Despite defiant words by the Turkish president Recep Tayyip Erdoğan over the weekend pledging as yet unspecified action to reverse the slide, the currency stood at 6.99 lira to the US dollar at 2.30amBST on Monday, a fall of 8.7% on Friday’s closing price.
It had earlier fallen to an all-time low of 7.24 before regaining some ground after the country’s banking regulator announced late on Sunday night that it would limit swap transactions on the battered currency.
Asian stock markets were also down on Monday. The Nikkei in Japan lost 1.2%, Hong Kong was off 1.2% and the Taiwanese bourse fell 2%.
The euro hit one-year lows on Monday as the falling lira fuelled demand for safe havens, including the US dollar, Swiss franc and yen.
The lira has tumbled more than 40% this year on worries about Erdoğan’s increasing control over the economy and deteriorating relations with the United States, cheifly over the war in Syria.

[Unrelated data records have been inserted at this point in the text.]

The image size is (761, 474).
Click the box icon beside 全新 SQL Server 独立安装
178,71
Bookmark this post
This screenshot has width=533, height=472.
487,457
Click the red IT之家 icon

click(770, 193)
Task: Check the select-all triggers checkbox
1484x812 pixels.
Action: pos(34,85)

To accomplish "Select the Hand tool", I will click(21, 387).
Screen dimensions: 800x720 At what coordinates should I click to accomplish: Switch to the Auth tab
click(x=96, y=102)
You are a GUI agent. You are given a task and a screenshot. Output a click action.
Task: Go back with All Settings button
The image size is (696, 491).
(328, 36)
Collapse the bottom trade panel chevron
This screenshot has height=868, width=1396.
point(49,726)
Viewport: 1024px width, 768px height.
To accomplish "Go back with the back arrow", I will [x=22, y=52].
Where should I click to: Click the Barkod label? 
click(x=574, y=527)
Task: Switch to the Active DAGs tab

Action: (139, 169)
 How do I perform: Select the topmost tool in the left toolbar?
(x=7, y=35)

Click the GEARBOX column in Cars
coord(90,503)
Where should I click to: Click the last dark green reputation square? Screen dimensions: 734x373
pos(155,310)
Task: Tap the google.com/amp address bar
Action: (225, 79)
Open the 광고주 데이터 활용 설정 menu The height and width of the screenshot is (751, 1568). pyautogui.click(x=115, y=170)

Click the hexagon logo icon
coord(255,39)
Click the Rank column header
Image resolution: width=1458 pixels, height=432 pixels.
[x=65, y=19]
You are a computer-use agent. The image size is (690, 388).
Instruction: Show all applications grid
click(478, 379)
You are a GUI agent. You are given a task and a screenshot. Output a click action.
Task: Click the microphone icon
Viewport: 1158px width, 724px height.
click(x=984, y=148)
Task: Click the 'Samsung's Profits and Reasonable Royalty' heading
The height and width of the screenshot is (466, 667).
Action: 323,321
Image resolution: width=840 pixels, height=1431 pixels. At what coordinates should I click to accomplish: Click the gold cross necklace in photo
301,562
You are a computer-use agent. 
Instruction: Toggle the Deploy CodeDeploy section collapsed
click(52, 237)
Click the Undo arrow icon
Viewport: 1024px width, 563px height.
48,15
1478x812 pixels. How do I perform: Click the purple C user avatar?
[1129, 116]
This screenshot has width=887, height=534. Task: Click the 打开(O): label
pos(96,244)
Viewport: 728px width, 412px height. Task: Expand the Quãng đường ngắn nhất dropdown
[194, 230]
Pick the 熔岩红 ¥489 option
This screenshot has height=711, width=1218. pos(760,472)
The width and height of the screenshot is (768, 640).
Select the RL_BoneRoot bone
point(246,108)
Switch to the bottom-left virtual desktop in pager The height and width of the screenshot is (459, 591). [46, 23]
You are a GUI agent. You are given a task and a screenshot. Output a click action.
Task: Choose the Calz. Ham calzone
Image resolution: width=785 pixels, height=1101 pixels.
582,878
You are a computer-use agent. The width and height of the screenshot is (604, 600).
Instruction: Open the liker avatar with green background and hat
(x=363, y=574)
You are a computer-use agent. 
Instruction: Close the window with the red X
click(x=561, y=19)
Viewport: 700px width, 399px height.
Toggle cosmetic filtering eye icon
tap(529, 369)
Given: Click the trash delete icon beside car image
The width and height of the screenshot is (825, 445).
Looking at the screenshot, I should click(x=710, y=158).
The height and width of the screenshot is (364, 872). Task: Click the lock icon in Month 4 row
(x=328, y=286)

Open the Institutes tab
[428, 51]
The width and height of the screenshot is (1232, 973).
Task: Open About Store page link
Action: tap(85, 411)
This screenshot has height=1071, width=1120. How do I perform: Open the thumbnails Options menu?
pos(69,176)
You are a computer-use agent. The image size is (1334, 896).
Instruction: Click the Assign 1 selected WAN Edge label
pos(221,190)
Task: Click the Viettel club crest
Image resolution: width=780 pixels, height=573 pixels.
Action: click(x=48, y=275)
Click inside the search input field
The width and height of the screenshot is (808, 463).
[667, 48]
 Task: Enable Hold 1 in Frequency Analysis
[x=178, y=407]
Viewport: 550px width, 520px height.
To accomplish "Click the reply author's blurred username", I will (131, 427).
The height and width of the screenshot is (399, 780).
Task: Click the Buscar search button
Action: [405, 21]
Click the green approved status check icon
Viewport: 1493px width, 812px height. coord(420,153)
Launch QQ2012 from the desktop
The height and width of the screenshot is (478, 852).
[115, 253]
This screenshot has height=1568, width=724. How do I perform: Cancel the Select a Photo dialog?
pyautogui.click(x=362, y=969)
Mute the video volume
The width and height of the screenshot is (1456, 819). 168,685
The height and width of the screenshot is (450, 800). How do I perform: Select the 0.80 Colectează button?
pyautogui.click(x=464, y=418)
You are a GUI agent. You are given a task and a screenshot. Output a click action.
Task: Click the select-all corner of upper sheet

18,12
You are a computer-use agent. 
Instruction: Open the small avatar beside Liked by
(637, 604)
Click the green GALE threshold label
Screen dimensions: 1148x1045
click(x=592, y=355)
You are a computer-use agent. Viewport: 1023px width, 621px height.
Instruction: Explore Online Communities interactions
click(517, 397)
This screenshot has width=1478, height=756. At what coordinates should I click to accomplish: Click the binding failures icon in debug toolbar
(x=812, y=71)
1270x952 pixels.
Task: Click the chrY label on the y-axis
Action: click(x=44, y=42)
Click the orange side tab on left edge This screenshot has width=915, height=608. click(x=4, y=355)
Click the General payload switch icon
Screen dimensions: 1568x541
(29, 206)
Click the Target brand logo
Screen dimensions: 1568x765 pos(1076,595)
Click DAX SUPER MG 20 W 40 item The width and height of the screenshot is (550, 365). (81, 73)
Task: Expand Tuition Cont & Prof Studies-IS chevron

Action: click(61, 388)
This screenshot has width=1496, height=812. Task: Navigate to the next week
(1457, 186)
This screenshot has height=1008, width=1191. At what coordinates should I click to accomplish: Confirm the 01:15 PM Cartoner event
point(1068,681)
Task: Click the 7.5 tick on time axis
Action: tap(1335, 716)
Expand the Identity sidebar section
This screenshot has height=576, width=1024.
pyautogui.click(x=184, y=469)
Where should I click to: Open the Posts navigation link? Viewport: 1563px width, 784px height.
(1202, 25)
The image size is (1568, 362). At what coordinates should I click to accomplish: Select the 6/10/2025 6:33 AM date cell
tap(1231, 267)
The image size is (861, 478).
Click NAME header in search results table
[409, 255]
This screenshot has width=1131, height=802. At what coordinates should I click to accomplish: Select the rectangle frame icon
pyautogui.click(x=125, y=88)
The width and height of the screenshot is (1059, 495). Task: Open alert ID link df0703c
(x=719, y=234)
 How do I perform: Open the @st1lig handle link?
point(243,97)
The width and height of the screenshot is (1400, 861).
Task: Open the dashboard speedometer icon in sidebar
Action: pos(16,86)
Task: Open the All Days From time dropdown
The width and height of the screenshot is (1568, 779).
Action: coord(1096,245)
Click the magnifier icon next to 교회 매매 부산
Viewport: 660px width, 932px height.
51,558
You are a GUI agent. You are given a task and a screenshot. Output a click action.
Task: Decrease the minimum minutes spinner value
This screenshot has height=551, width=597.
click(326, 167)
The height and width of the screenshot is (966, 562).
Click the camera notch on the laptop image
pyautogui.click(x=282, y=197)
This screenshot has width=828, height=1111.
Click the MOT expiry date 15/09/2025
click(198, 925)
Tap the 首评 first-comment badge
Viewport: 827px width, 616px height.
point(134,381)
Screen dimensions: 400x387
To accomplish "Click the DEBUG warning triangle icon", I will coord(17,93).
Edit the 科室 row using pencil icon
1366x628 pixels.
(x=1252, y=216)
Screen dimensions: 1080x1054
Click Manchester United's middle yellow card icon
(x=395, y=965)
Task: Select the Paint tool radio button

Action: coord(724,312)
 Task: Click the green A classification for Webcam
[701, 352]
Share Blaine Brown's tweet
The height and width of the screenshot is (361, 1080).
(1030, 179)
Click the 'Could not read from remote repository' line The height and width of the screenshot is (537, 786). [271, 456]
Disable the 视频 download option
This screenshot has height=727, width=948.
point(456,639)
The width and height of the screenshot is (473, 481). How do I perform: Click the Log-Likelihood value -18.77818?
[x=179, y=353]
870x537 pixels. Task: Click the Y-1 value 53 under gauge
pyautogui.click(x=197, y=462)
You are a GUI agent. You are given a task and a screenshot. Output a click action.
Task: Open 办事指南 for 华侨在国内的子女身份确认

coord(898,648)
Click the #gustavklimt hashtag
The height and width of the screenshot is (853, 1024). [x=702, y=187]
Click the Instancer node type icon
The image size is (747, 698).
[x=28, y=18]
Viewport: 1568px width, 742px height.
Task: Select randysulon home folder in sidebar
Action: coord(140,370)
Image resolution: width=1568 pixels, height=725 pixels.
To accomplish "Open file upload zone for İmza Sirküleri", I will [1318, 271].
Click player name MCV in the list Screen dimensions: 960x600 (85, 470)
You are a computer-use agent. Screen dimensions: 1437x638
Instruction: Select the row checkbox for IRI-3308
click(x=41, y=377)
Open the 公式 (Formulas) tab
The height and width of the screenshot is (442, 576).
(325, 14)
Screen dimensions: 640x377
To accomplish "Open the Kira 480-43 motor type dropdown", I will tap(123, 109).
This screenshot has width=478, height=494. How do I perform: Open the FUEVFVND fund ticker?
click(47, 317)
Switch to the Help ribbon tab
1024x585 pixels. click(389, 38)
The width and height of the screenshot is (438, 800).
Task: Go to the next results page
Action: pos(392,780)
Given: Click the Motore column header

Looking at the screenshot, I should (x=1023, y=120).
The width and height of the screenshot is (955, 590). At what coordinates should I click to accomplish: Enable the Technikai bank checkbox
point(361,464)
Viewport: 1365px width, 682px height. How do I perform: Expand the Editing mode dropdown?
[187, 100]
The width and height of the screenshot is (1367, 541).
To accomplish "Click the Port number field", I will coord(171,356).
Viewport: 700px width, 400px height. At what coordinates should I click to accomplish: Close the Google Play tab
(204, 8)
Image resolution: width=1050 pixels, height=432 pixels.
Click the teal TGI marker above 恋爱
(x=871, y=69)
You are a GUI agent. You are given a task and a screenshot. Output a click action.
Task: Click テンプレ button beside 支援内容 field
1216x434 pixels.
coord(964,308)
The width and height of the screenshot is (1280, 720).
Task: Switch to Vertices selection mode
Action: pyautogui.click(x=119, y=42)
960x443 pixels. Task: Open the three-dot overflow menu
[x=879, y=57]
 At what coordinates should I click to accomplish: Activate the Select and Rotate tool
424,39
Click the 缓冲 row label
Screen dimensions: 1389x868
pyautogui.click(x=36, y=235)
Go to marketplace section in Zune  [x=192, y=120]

A decision by a Turkish court to extend the detention of Andrew Brunson, an American pastor accused of espionage for Kurdish militants and the Gülen movement, a group accused of masterminding the 2016 coup, forced the issue into the open with Donald Trump responding last week by doubling US tariffs on Turkish steel.
Chris Weston, of online trading firm IG Market in Melbourne, warned that global markets would be on edge after the escalation in the crisis.
“After a monster sell-off last week in the lira and a renewed focus on what is effectively a balance of payments crisis, the focus remains around what lasting measures can be implemented and whether or not there will material impact to European financial institutions,” he said.
“Certainly, the latter issue has been truly brought onto the radar by the European Union’s financial watchdog, who have expressed concern about EU financial exposures to Turkey. And so, if it is a concern for this institution, then it should be for traders too.
“The plunge in the lira which began in May now looks certain to push the Turkish economy into recession and it may well trigger a banking crisis,” said Andrew Kenningham, chief global economist at Capital Economics.
“This would be another blow for EMs as an asset class, but the wider economic spillovers should be fairly modest, even for the euro zone,” he added.